• **Source document**
________________________

BSP, DOF negotiate use of $2.78 B PH SDR

Published October 24, 2021, 10:00 PM

by Lee C. Chipongian

The Bangko Sentral ng Pilipinas (BSP) and the Department of Finance (DOF) are in talks on how the government can spend the $2.78 billion (P141.24 billion) special drawing rights (SDR) allocation from the International Monetary Fund (IMF).

BSP Governor Benjamin E. Diokno

“The BSP is working with the DOF and the Bureau of the Treasury on the implementation arrangements,” said BSP Governor Benjamin E. Diokno in an email.

(FILES) In this file photo an exterior view of the building of the International Monetary Fund (IMF), with the IMF logo in Washington, DC. (Photo by Olivier DOULIERY / AFP)

One of the arrangements being considered is to utilize the SDRs to provide policy space in fighting the COVID-19 pandemic, including budget support. As of end-August, the Philippines has a budget deficit of P121 billion, three times more than same period in 2020 of P40 billion.

Diokno said that they will “continue to discuss the further use of the additional SDRs, which if utilized, will be done in a transparent and accountable manner.”

This will be the first time that BSP will tap the SDR. In the past, it said the country’s SDR allocations “have not been used or converted for a specific purpose.” The SDR allocation is however not an IMF loan but an interest-bearing reserve asset and described as “unconditional liquidity” from the IMF.

Besides policy support, the government can convert or sell its SDR allocation. It may exchange it to an equivalent amount of freely usable currencies which can be used to address a balance of payments shortfall or foreign currency reserve requirement, said the BSP.

The $2.78 billion was credited to the country’s SDR account last August 23, raising the SDR reserves to $3.99 billion. The amount was the Philippines’ share of the $650 billion additional SDRs issued by the IMF as global liquidity assistance in August.

Before the fresh SDR allocation, the GIR has an existing SDR component of $1.22 billion which was first distributed to the Philippines in 2009 as funding support during the Global Financial Crisis.

The latest additional SDRs “have bolstered the GIR (and it) further strengthened the Philippines’ resilience against external shocks,” said Diokno.

The IMF has advised governments and central banks to utilize the fresh SDR allocation instead of tapping new policy or program loans for financing requirements or for pandemic response. SDRs are IMF reserve assets used by IMF-member countries as foreign exchange reserves.

As per IMF guidelines, member countries such as the Philippines can utilize the SDRs for policy space. The central bank monitors and manages the SDR account.

When used as policy space, the government has to consider its COVID-19 response, level of reserves, fiscal and monetary policy headroom, domestic and external debt sustainability, financial stability, and financing constraints.

An unutilized SDR allocation is “cost-free” but if a member-country will use its SDR, it will “pay more charges than they will receive interest on their holdings,” according to the BSP.

________________________

• **Raw data**
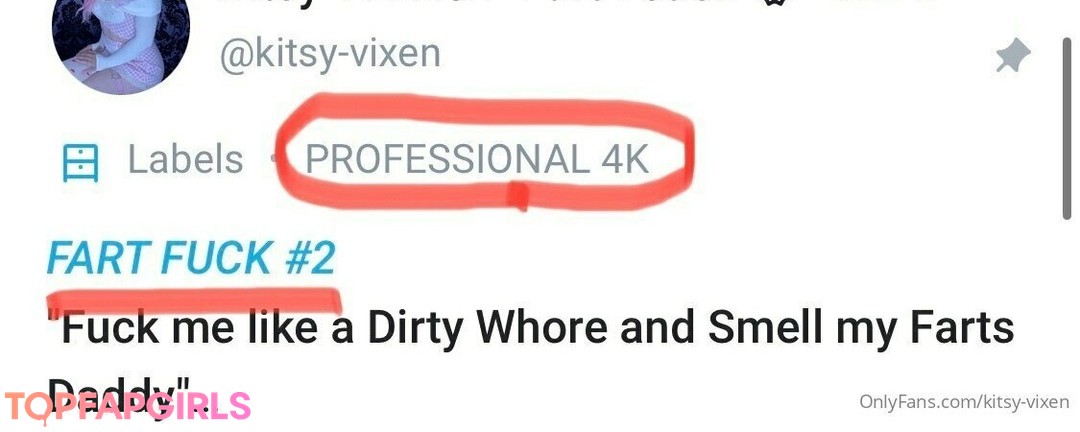This screenshot has height=432, width=1080.
Task: Click the Labels drawer icon
Action: pyautogui.click(x=81, y=161)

________________________

The article on the BSP and DOF talks over the IMF special drawing rights says an unused allocation is free. In one to three sentences, explain why using it carries a cost.

• **Completed exercise**
According to the BSP, an unutilized SDR allocation is "cost-free." A member country that uses its SDRs, however, will pay more in charges than it receives in interest on its holdings.